Рыбалка была успешной, рыбы было много, хотя почти вся она была с душком, как в прямом, так и в переносном смысле слова. А вот мой отпуск, так же хорошо, как рыбалка, не закончился. Когда пришло время забирать дочь, которую мне пришлось оставить в Вертиевке, откуда меня телеграммой вызвали на работу, Анатолий Дмитриевич, у которого я спросил разрешения на эту поездку, сказал, что это не в его компетенции, нужно обратиться к заместителю начальника штаба, полковнику Шаморкину, к которому мне и пришлось обратиться.

– А какое отношение Вы имеете к дочери? – спросил меня полковник. – У нее что, матери нет? Дополнительный отпуск за свой счет Вы можете взять только в случае смерти близких родственников, и то, если будет заверенная телеграмма.

Жене пришлось брать отпуск за свой счет и ехать за дочерью. Вот такая армейская справедливость, и благодарность за испорченный отпуск.

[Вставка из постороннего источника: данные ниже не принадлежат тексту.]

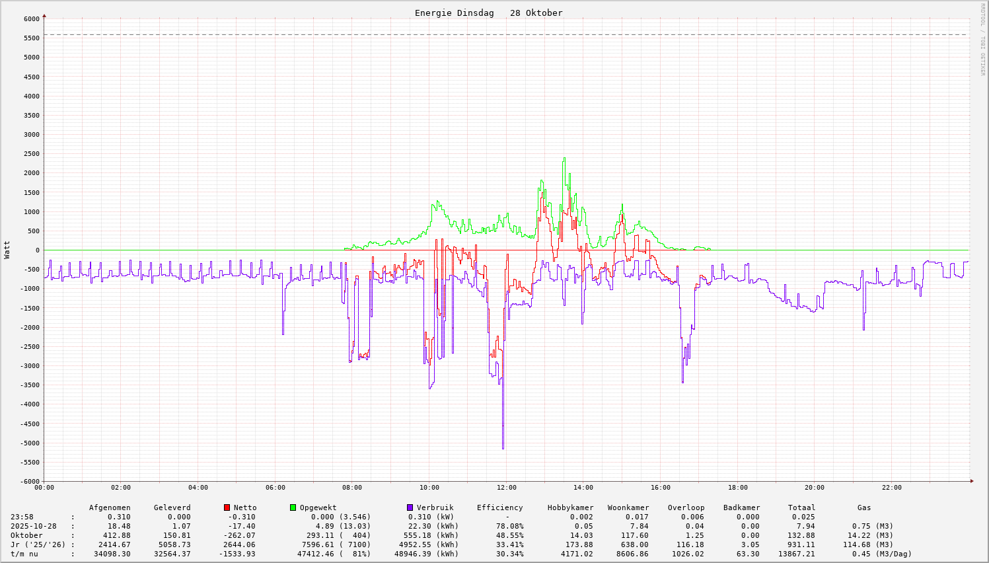Click the 12:00 time axis label

point(507,488)
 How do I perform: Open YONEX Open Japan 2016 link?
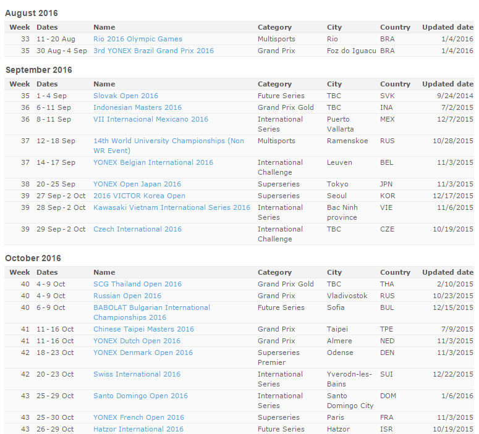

Второй раз на Ишим я попал летом. В тот год я больше месяца находился в этой дивизии, контролировал реконструкцию узла связи. По выходным работы не велись, и в эти дни мне делать было совершенно нечего. Сходил в палатку, где местный казах торговал пивом, но пиво было отвратительное, теплое и сильно разбавленное. Сделав пару глотков я вернул кружку казаху, сказав, что таким пойлом только свиней поить. Поболтался по городку и вернулся в гостиницу. На рыбалку бы выехать, удочки у меня всегда с собой были, так не на чем. Начальнику связи дивизии и начальнику узла связи служебная машина по штату не положена, а старых моих знакомых Славки и Николая здесь уже не было, Славка уехал на должность начальника связи дивизии в Нижний Тагил, а Николай перевелся служить куда-то на Украину. Все следующие выходные я провалялся в гостинице читая книгу, и мне это окончательно надоело. Решил по поводу рыбалки поговорить с начальником узла связи, Сергеем Ивановичем Горбенко, моим старым знакомым еще по одной из южных бригад, где он тоже был начальником узла связи. При нашей первой встрече, он мне, честно говоря, не понравился, показался высокомерным, барин, как про него говорил Анатолий Дмитриевич. Я тогда приехал к ним в бригаду чтобы помочь настроить аппаратуру каналообразования П-304, которую они самостоятельно не смогли настроить. Чтобы в дальнейшем обеспечить преемственность обучения, я предложил, чтобы на моих занятиях кроме специалистов, которые будут обслуживать аппаратуру, присутствовали еще начальник отделения, старший инженер и начальник узла связи, чтобы тоже имели представление об этой аппаратуре. Я в то время считал, да и сейчас считаю, что командир должен уметь делать все то, что должны делать его непосредственные подчиненные. Но у Горбенко на этот счет были свои представления, отличающиеся от моих.